Scala 2.13 delivers a new collection library, for historical reasons it is also known as "collection - strawman". The refactoring of the library pursued a few main goals, such as fixing common gotchas of the previous version, simplifying its implementation and internal structure, as well as usage and backward-compatibility, achieving better integration with lazy collections and java streams and cleaner API separation between mutable and immutable collections, improving performance, and, last but not least, minimizing the migration effort from Scala 2.12's collections.

As a result, we have a library that is mostly source-compatible with the previous version, has many old methods and types (such as Traversable, TraversableOnce, and Stream) deprecated, and has a simpler internal hierarchy.

This book assumes that the reader has a rudimentary understanding of Scala collections. With this assumption, the next section will take a holistic approach and focus on giving a consistent overview of the new collection framework.

The next diagram represents the top-level hierarchy of the collection library:

Here and further, we will pretend to always have import scala.collections._ in the scope and use the following colour encoding in our diagrams:

Each of the traits describes the structure, the essence of the collection. As the name suggests, IterableOnce can be iterated over only one time.

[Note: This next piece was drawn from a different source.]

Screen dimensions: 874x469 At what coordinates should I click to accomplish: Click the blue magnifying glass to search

Iterable softens this constraint so that it is possible to iterate over the collection multiple times. Seq adds a notion of succession to the elements of the collection, Set adds a constraint of the uniqueness of its elements, and Map changes the type of the collection from a single element, A, to a pair of key, K, and value, V.

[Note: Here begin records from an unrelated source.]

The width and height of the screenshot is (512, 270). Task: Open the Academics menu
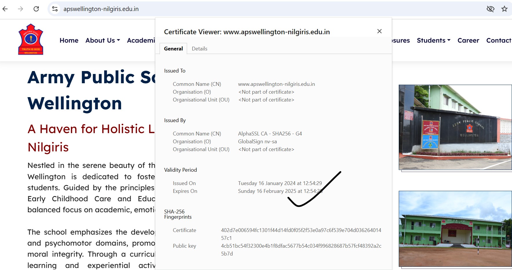pyautogui.click(x=141, y=41)
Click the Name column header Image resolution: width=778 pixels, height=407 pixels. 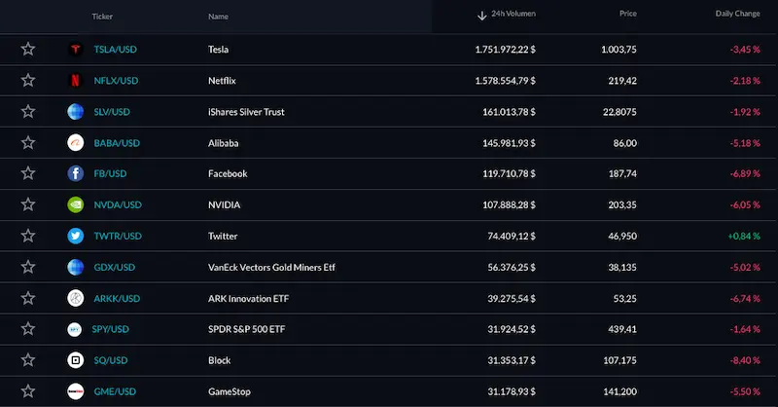[218, 17]
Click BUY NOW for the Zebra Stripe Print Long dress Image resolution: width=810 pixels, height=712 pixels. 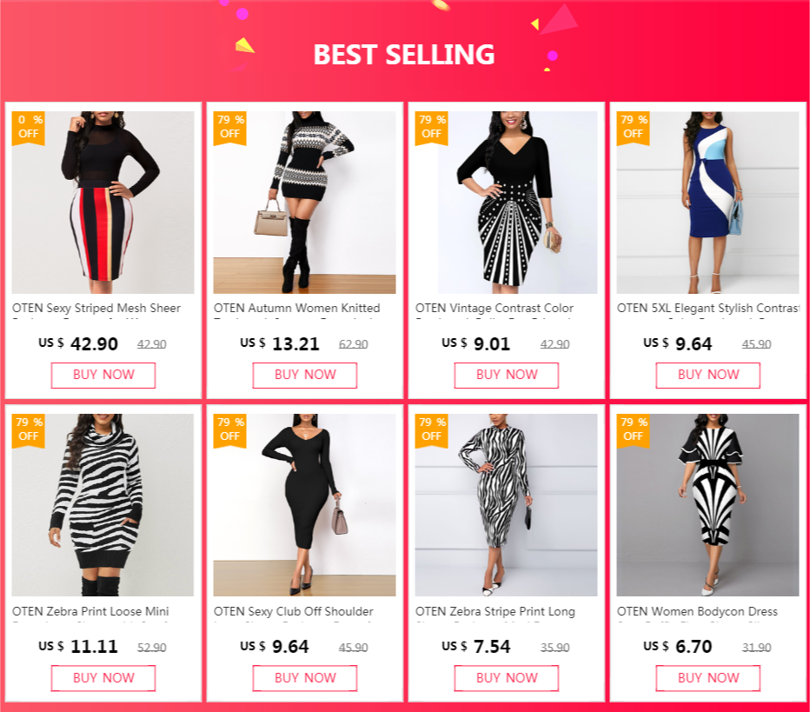pos(506,678)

As mentioned, in the spirit of the separation of concerns, these traits cover only the structural characteristics. The operations defined for the specific type are placed in the helper traits carrying the Ops suffix in the name. These traits form a hierarchical structure similar to the previous one, as shown here:

Where the "normal" traits had only one type parameter, the type of the element, the Ops have three of them. In addition to the type of the element, A, the C type describes the specific representation type of the collection this trait is mixed into and thus to the return type of the first-order methods defined on this collection. The CC type refers to the representation type that can be returned by the higher-order methods, or the type constructor. We will see later in this chapter how this works in practice.

Because the inheritance tree is structured as it is, IterableOps and IterableOnceOps are effectively mixed into every collection implementation in the library. Three traits on the bottom just add some more methods, unique to the specific collection type, and override some of the definitions for efficiency. Both Iterable*Ops traits define more than a hundred of methods and they are the reason the Scala collection library is very consistent and homogenous.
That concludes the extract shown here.